Suppose we have 0x 4A 3B 2C 1D at address 100. On a BE machine it would look like
Adress: Byte value
100: 4A
101: 3B
102: 2C
103: 1D
On an LE machine it would look like
Adress: Byte value
100: 1D
101: 2C
102: 3B
103: 4A
Now we call htonl() and store the result from address 500
On BE:
Adress: Byte value
500: 4A
501: 3B
502: 2C
503: 1D
On LE:
Address: Byte value
500: 4A
501: 3B
502: 2C
503: 1D
So calling htonl() for BE had no net effect and for LE reversed the byte order.
Now for the htonl() code.
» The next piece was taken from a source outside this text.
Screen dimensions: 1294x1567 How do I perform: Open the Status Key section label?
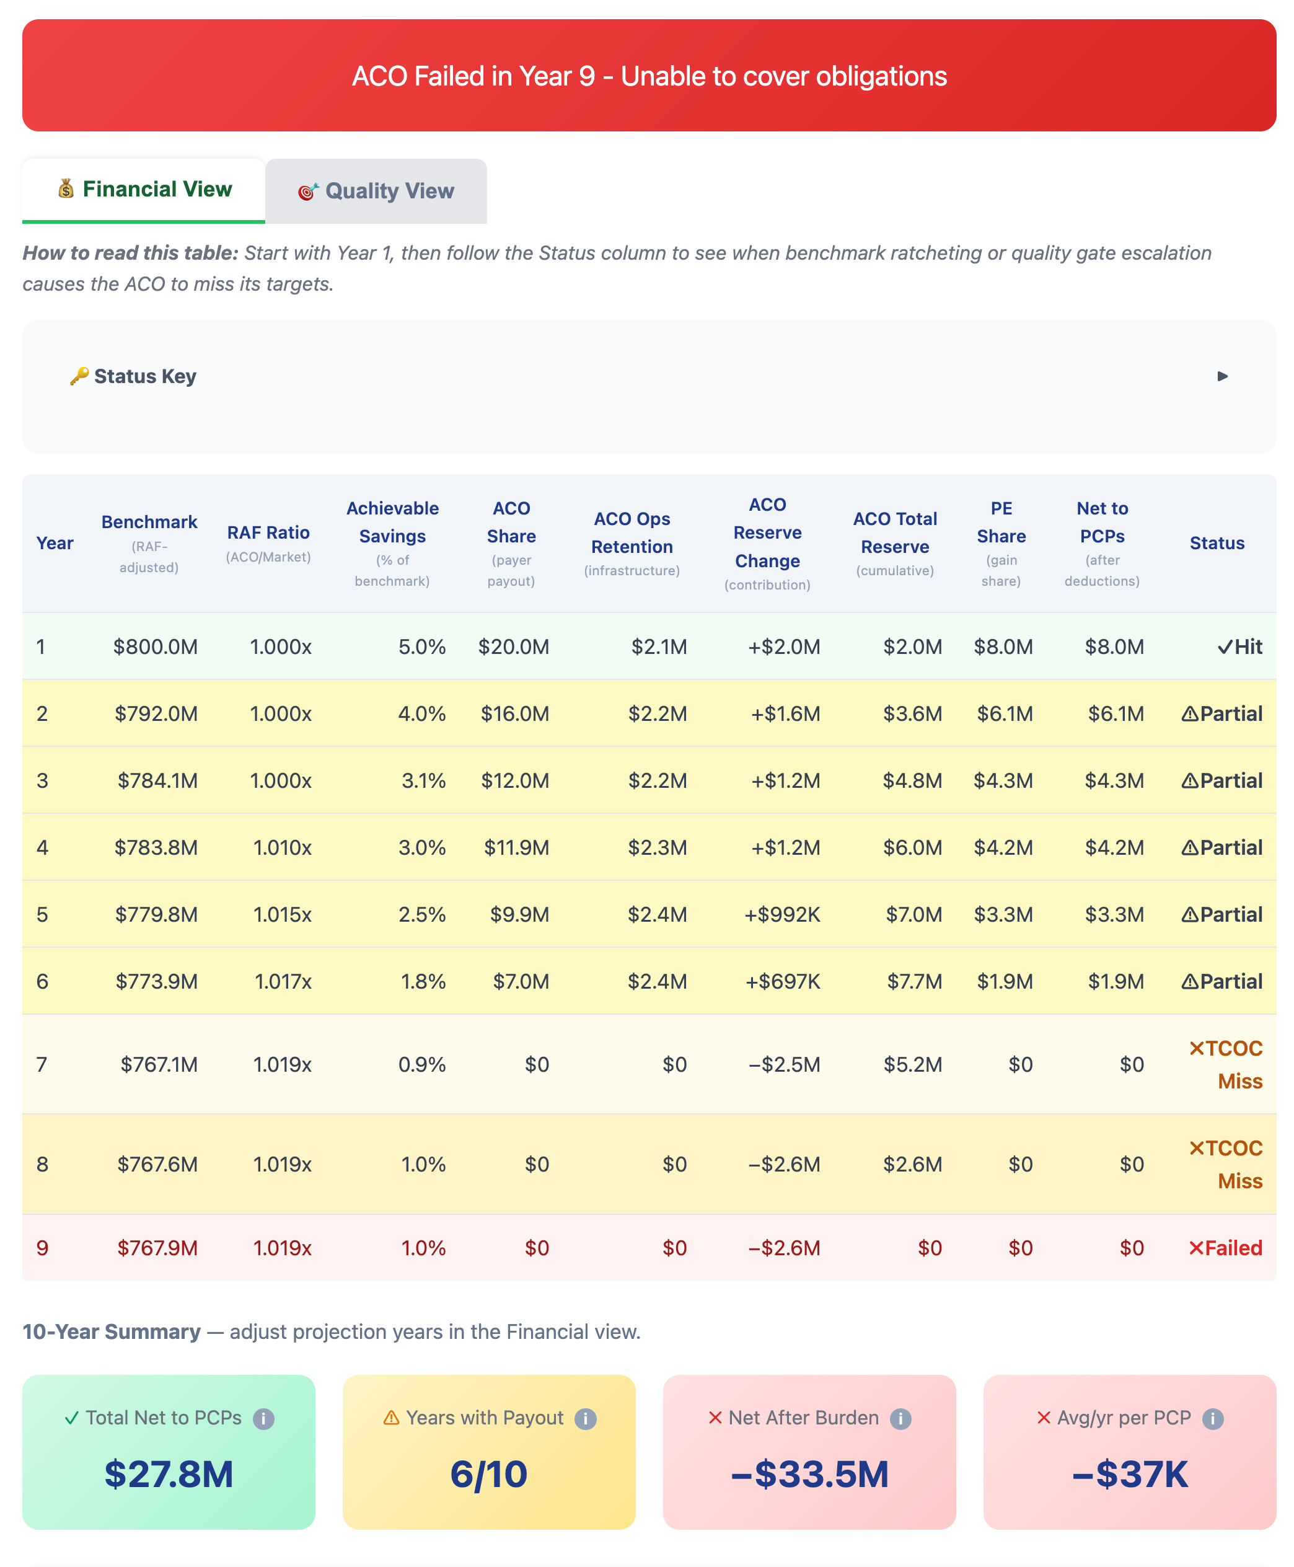(x=145, y=376)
Let’s take the first iteration (i=0) from the for –loop.
My assumptions are:
For a BE system:
(uint8_t)(val >> 24) will shift the byte with value 4A from address 100 to >address 103
V[0] is address 500
For an LE system:
(uint8_t)(val >> 24) will shift the byte with value 4A from address 103 to address 100 (so from a BE perspective this would be a left shift).
V[0] is address 500 – this works because v[8] is uint8_t. If v would be uint64_t then v[0] would be address 503 and htonl() would have no effect for LE either.
With these assumptions I can understand what’s happening, but are my assumptions correct?
Thanks for reading…